» **TASK INSTRUCTIONS**
The required answer is an exact copy of the lines from the one containing "Task: Decrease Modafine" to the end of the listing, both included, without any pictures.

» **RECORDED DATA**
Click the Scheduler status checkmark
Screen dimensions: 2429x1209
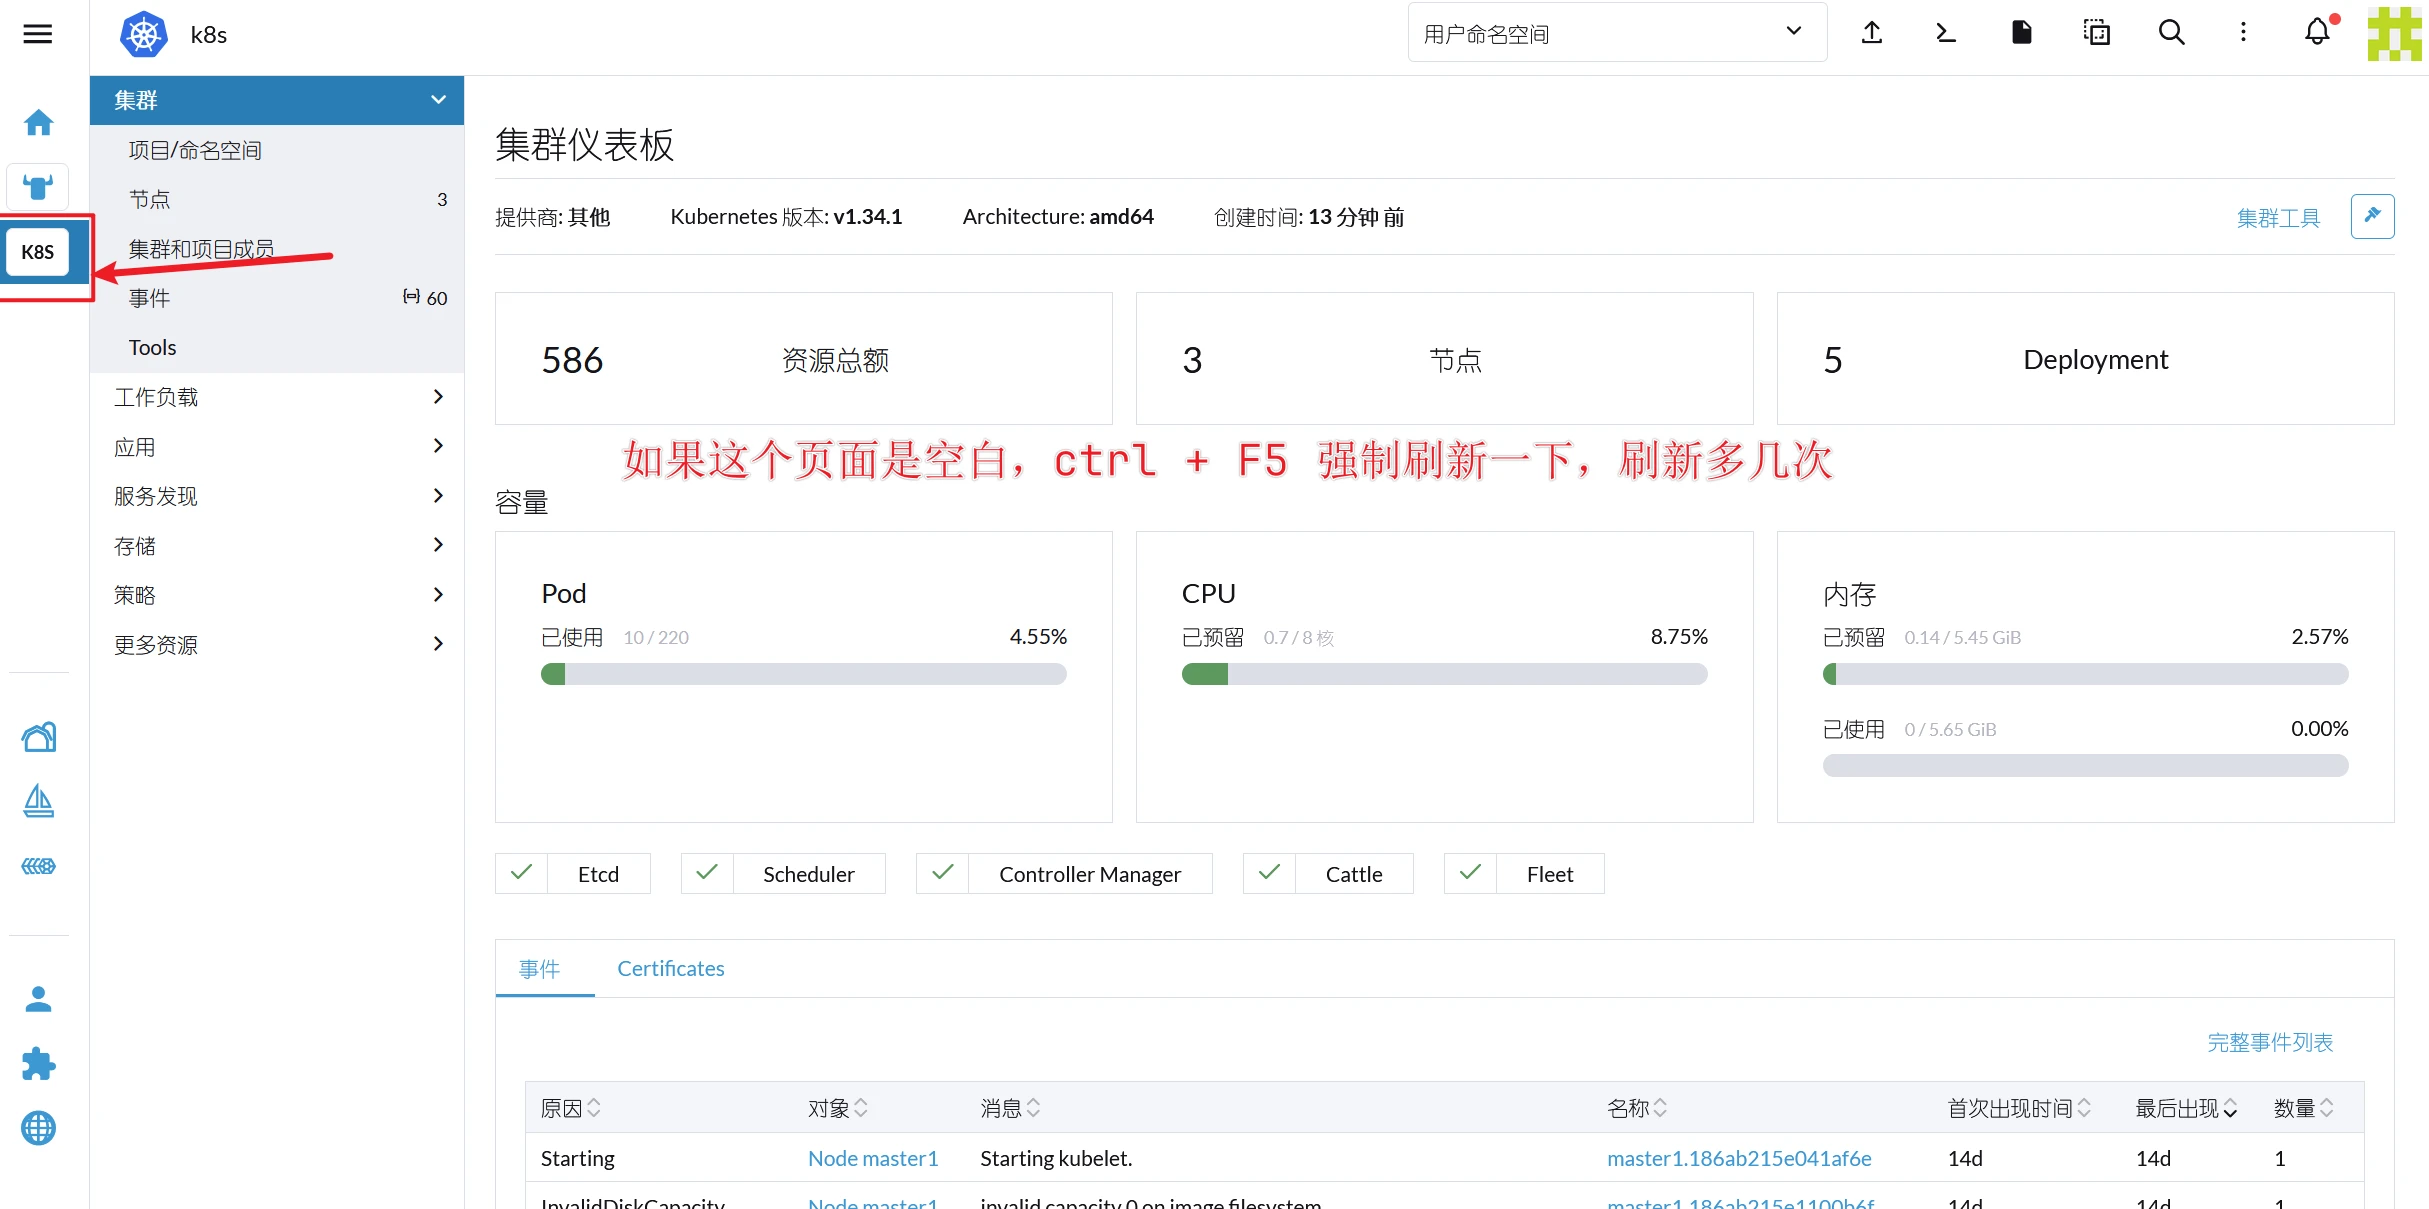[707, 873]
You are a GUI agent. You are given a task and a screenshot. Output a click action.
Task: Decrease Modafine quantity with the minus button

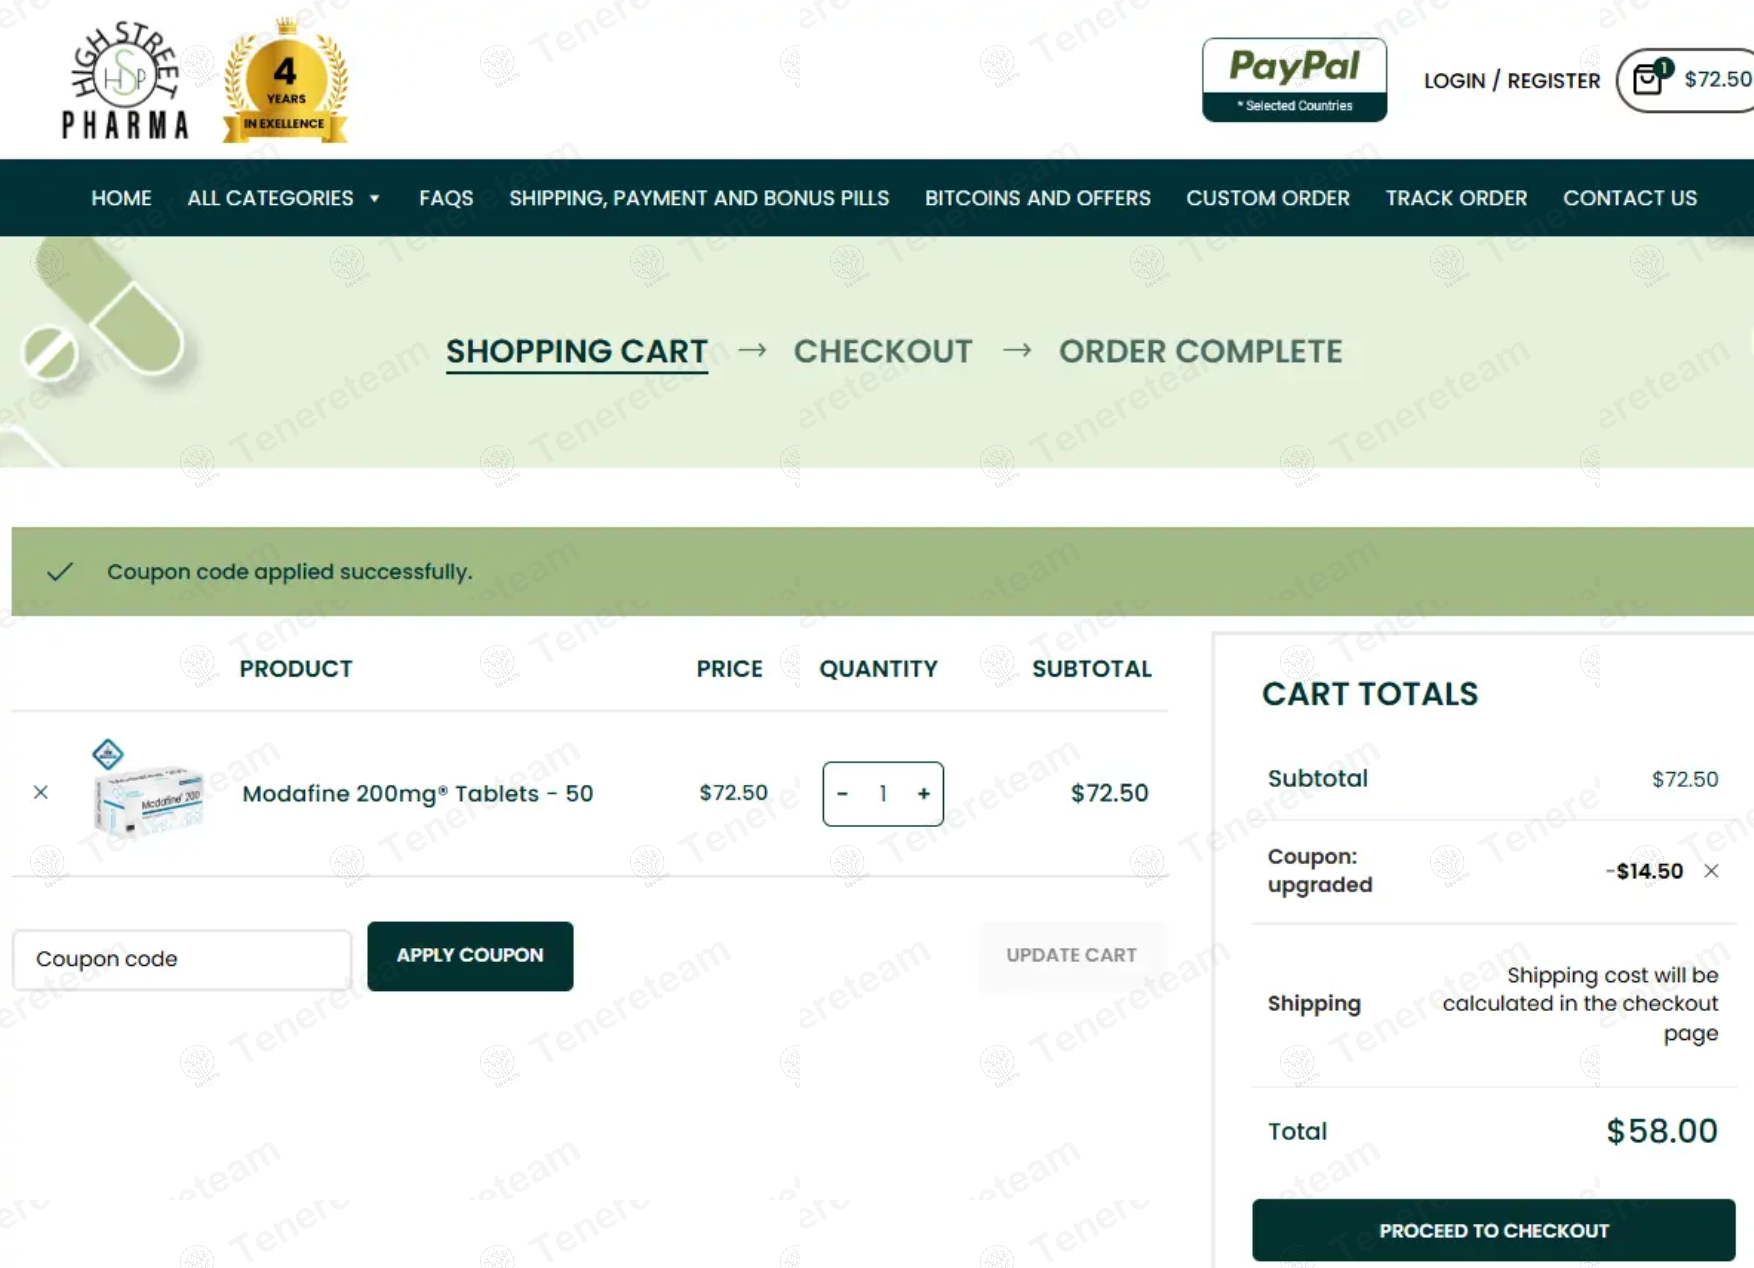tap(842, 794)
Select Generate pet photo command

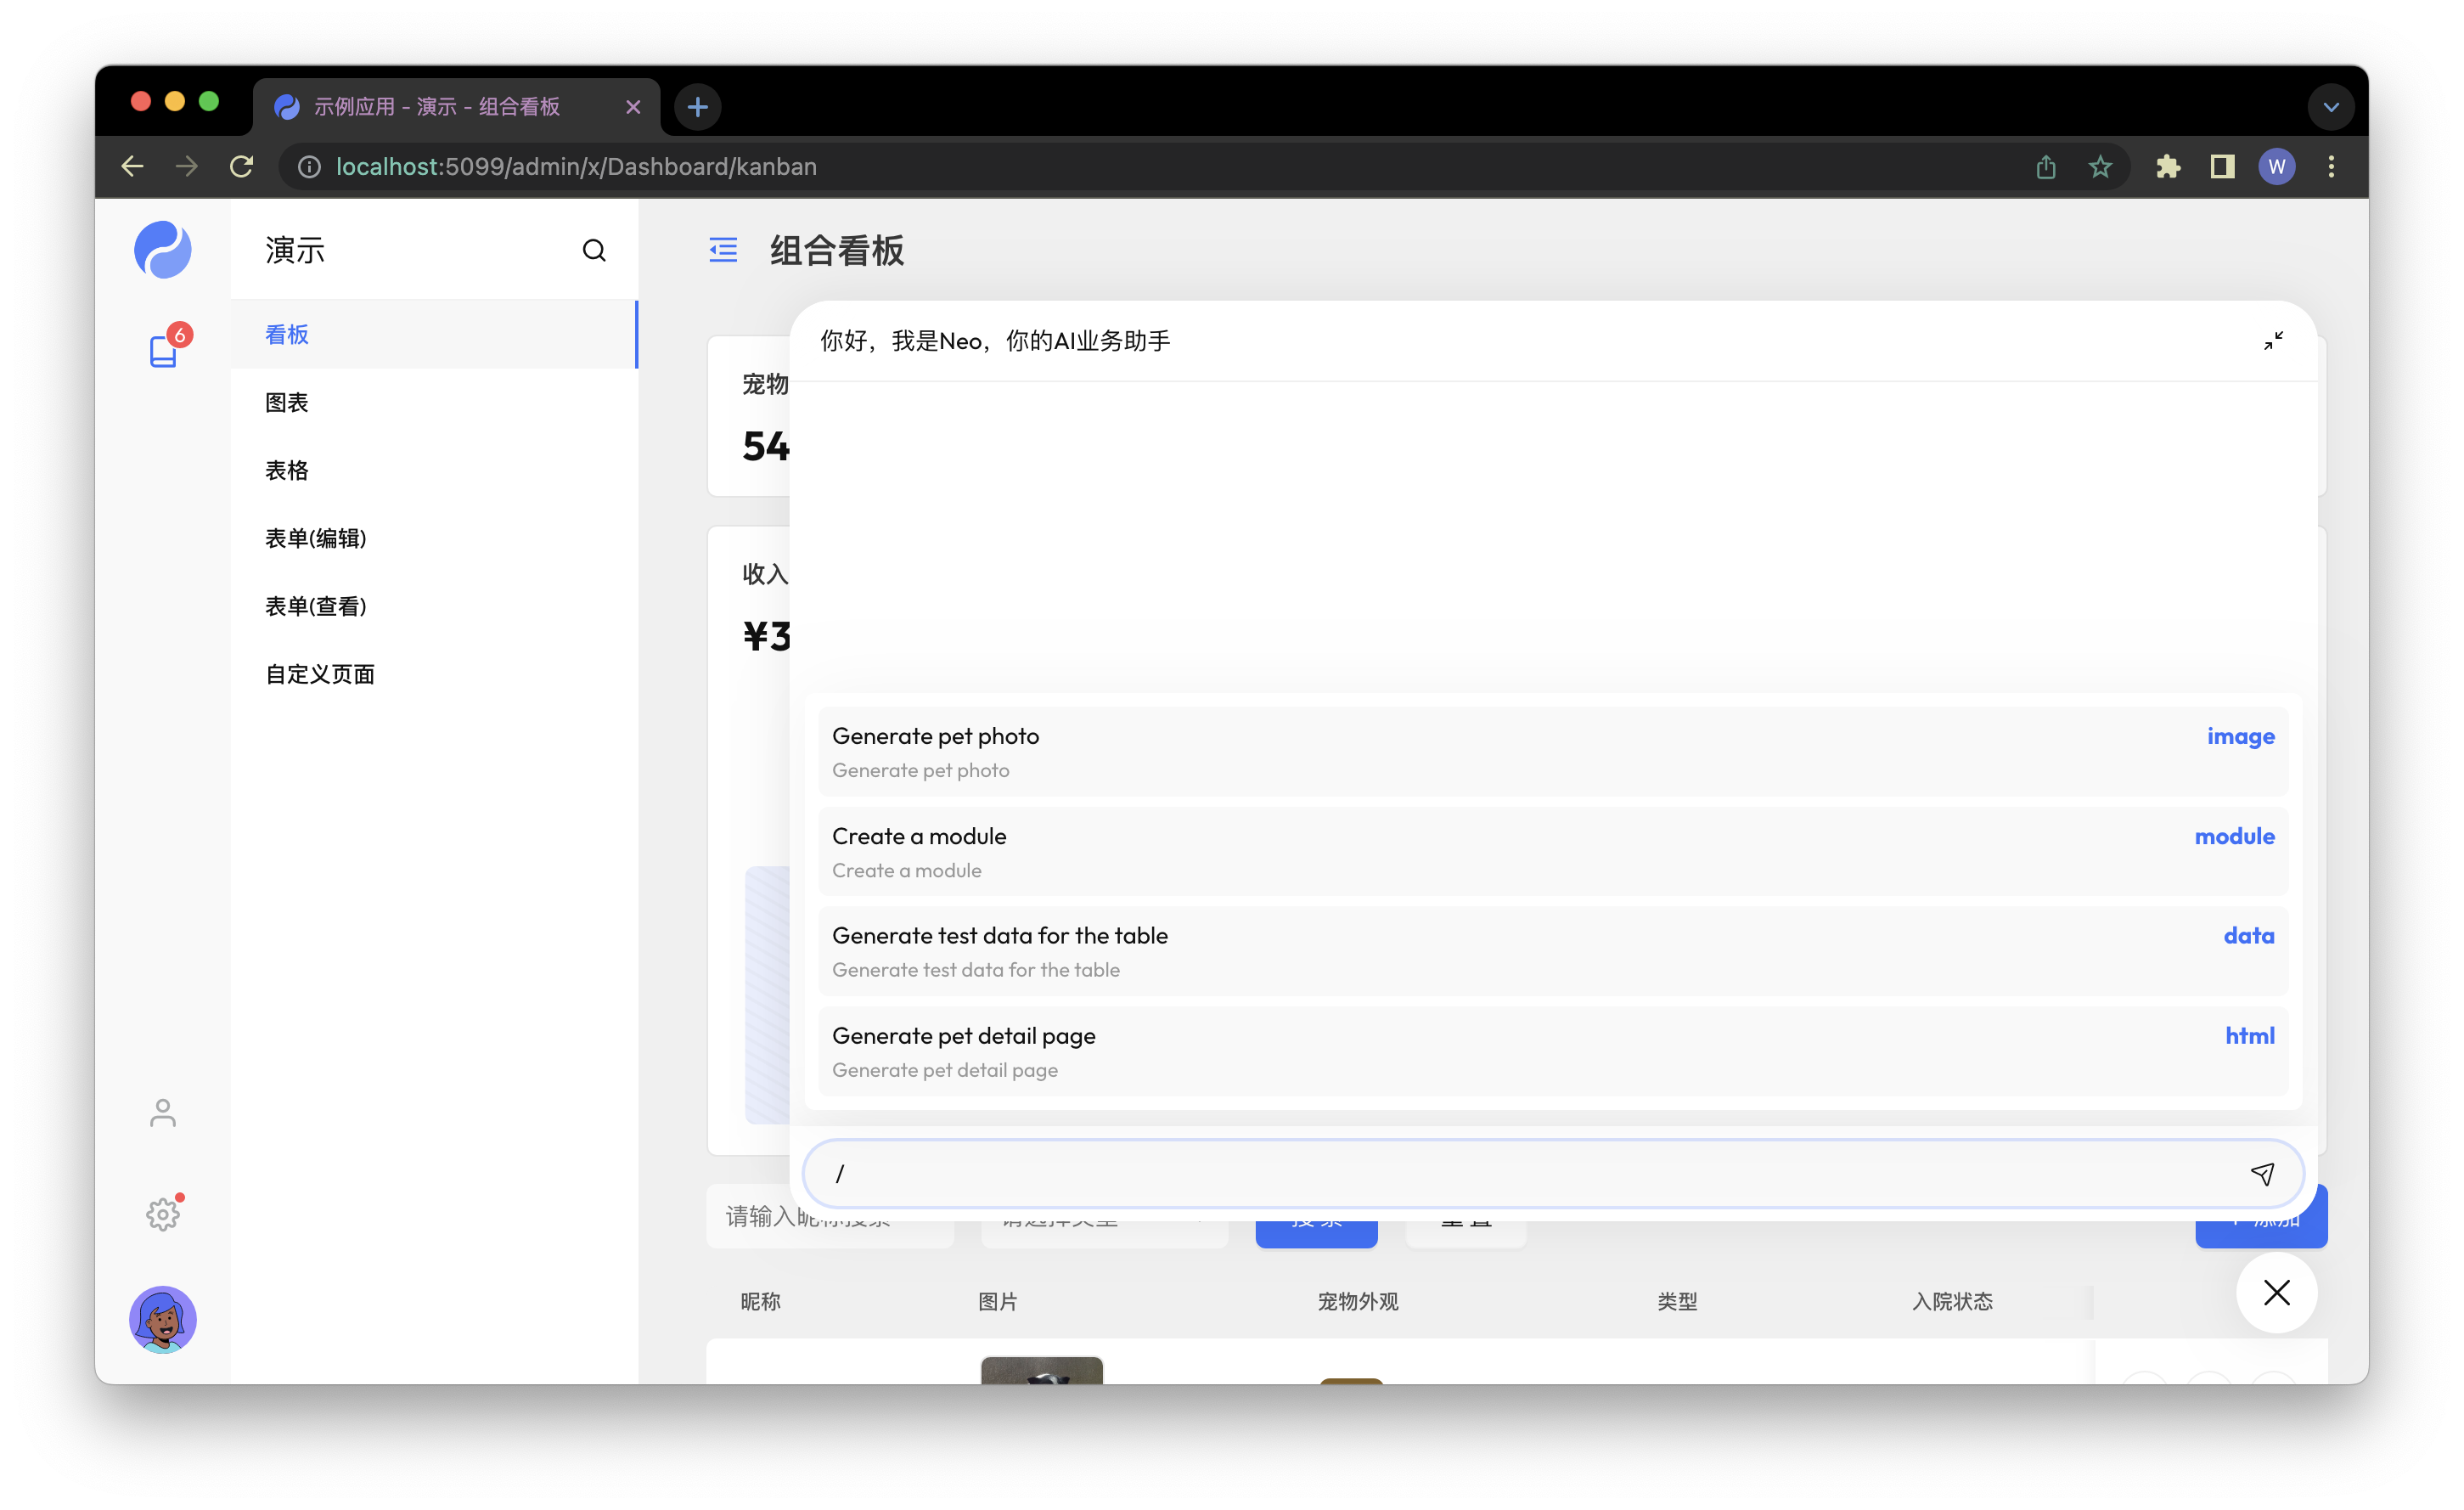pos(1552,752)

» **OUTPUT FOR THIS TASK**
Task: Decrease Modafine quantity with the minus button

tap(842, 794)
Select Generate pet photo command

pos(1552,752)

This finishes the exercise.